Lonely Planet, la recensione: quando il Ken di Barbie incontra il blocco dello scrittore
Il film con Liam Hemsworth e Laura Dern è meno banale di quanto potrebbe sembrare, anche grazie a una chimica indovinatissima fra i due
Land of Bad non è stato un caso: Liam Hemsworth sta diventando sempre più bravo a scegliersi i ruoli. Mentre suo fratello Chris ha mostrato via via più insofferenza per l'immagine da sex symbol un po' ebete dei film di Thor che l'hanno reso una star, Liam - che star a quei livelli non lo è mai stato - sembra aver capito come sfruttare a suo vantaggio un'immagine sostanzialmente simile: anziché farci a cazzotti o prenderla in giro con pance prostetiche e nasoni finti, l'"altro" Hemsworth si sta accontentando di trovarle una collocazione cinematografica giusta, dove abbiano senso la sua fisicità, la sua gamma espressiva limitata, ma anche (e questo è chiave) una certa aria gentile, per non dire debole, principale differenza rispetto a un fratello-sosia che l'ha sempre adombrato ma che proprio per questo non potrebbe mai fare un film come Lonely Planet.

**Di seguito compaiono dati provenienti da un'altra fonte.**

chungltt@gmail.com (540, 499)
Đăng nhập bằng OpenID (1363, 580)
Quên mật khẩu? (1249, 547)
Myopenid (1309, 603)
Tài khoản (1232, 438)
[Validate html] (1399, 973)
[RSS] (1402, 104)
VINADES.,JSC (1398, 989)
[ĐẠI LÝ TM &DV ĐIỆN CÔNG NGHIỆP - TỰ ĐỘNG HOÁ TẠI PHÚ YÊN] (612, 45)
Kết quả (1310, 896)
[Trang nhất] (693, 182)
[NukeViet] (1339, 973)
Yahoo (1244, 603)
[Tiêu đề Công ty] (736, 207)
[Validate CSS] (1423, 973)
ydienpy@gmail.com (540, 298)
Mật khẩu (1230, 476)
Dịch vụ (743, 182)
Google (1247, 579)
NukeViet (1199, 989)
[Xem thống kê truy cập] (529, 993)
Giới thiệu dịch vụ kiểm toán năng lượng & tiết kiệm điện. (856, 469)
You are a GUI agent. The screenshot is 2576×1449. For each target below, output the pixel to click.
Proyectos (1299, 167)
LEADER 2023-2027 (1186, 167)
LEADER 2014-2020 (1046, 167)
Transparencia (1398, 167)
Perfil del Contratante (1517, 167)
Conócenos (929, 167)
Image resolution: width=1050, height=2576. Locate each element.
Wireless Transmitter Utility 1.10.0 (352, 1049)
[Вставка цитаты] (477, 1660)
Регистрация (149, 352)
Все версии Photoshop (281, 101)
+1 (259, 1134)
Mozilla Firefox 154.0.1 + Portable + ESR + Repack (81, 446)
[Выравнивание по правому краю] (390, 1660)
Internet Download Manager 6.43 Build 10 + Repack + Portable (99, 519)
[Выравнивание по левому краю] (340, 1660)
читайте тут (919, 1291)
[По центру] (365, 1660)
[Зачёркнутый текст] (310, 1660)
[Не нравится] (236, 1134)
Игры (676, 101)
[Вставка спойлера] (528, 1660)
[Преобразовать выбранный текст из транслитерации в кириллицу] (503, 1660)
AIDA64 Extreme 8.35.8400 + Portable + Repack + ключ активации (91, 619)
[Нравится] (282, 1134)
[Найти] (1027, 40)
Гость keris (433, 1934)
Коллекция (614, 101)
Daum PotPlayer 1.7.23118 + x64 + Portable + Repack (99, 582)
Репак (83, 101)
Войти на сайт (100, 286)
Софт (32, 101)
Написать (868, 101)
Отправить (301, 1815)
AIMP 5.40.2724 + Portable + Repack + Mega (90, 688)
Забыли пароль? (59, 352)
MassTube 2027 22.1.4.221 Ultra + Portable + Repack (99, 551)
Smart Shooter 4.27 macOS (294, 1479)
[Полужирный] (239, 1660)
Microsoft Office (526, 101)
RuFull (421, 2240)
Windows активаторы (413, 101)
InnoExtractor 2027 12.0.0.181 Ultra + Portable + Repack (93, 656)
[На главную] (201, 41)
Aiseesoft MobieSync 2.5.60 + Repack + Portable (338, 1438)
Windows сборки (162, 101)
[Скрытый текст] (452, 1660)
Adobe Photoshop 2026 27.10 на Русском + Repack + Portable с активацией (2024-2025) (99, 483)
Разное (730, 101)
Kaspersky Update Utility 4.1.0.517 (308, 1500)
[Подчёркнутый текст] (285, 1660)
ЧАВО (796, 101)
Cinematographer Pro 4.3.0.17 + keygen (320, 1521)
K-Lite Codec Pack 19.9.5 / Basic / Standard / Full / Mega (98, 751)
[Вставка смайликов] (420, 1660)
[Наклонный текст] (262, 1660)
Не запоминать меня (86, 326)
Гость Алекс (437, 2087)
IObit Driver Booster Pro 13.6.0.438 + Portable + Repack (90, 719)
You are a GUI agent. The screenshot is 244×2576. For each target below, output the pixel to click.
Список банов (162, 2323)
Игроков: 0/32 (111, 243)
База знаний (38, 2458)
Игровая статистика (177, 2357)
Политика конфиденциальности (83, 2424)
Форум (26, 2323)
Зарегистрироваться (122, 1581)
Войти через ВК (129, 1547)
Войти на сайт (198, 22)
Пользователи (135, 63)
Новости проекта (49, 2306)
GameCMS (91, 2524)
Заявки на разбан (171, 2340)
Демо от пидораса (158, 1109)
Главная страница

Land of Bad, che citavamo prima, la usava per raccontare un soldato dalla faccia pulita, bravo ragazzo senza un giorno di servizio sul campo, divertendosi a scoprirgli dentro una ferocia insospettabile. Lonely Planet prende quello stesso candore e ci costruisce un personaggio che è quasi la versione realistica del Ken di Barbie prima di scoprire le delizie del patriarcato: un fidanzato adorabile, poi amante "sottomesso", che vive in un mondo abitato da donne molto più colte, rispettate e di successo di lui. Ma che a differenza di Ken non sembra starci poi così male. Owen (Hemsworth) e la sua ragazza, scrittrice bestseller, sono in vacanza in un resort popolato da romanzieri premio Pulitzer. Lei lo trascura, forse non lo rispetta, ma intanto lui scopre un'intesa con Katherine (Laura Dern), grande autrice col blocco dello scrittore.
La tentazione di liquidare Lonely Planet come "polpettone" ci sarebbe. Fotografia laccata, amore travolgente, location esotica (il Marocco): gli elementi ci sono tutti. Eppure c'è qualcosa di interessante nella scrittura di Susannah Grant (anche regista e produttrice), veterana che ha firmato di tutto da Pocahontas a Erin Brokovich a Il solista. L'idea di mettere il protagonista/spettatore maschile nei panni dell'oggettificato ("sei al massimo una piacevolezza, come l'asciugamano caldo della business class") regge molto meglio che in Barbie, anche perché rifugge l'idea predicatoria che questo debba per forza tradursi in un rancore verso l'intero genere femminile. Owen non ha problemi a non stare sotto i riflettori: basta non trattarlo male.
E la cosa più divertente è che invece Katherine, la donna di cui inizia a innamorarsi, all'inizio lo tratta malissimo. Poche interazioni attoriali sono più divertenti e indovinate di quella tra il pacioccone Hemsworth e una Laura Dern fredda come il ghiaccio, che all'inizio a malapena lo considera e anche dopo non dimentica mai di essere lì per un solo motivo - finire il suo libro. Anche grazie a loro, se Lonely Planet è un polpettone lo è in modo abbastanza acido e "sovversivo" da divertire comunque parecchio. Tocca tutti i punti che ci si aspetta. Ma non sempre nei modi che ci si aspetterebbe.